Reputation: 1
I am currently working on a house price prediction task where I have logarithmically transformed the target variable (price) due to its non-normal distribution. I am using metrics such as RMSE, MAE, and MAPE, and for model training, I utilized cross_val_score.
After obtaining predictions, I took the exponential of MAE and MAPE metrics to revert them to the original scale.
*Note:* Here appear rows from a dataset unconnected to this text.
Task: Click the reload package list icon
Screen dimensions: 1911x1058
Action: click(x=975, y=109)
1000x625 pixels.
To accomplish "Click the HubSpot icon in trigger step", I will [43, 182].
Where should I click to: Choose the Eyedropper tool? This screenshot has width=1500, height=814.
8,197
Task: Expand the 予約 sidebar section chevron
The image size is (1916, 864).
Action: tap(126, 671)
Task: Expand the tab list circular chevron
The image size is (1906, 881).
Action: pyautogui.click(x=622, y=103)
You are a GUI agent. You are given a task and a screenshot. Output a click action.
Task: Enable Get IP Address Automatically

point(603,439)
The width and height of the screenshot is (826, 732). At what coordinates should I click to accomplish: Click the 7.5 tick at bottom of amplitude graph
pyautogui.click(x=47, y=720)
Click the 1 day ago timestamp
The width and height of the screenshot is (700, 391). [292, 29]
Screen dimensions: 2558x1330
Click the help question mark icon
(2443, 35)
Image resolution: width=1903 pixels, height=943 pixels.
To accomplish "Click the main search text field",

However, I encountered unexpectedly small values; both metrics were equal to 1. I suspect that these values are incorrect.
kf = KFold(n_splits=5, random_state=42, shuffle=True)
def rmse_cv(model):
mse_scorer = make_scorer(mean_squared_error)
rmse = np.sqrt(cross_val_score(model, train, y_train, scoring=mse_scorer, cv=kf))
return rmse
def mae_cv(model):
mae_scorer = make_scorer(mean_absolute_error)
mae = cross_val_score(model, train, y_train, scoring=mae_scorer, cv=kf)
return mae
def mape_cv(model):
mape_scorer = make_scorer(mean_absolute_percentage_error)
mape = cross_val_score(model, train, y_train, scoring=mape_scorer, cv=kf)
return mape
lightgbm = LGBMRegressor(num_leaves=6, max_depth=7, random_state=42, n_estimators=500, objective='regression')
rmse = rmse_cv(lightgbm)
mae = mae_cv(lightgbm)
mape = mape_cv(lightgbm)
print('Lightgbm rmse %.4f' % (rmse.mean()))
print('Lightgbm mae %.4f' % (mae.mean()))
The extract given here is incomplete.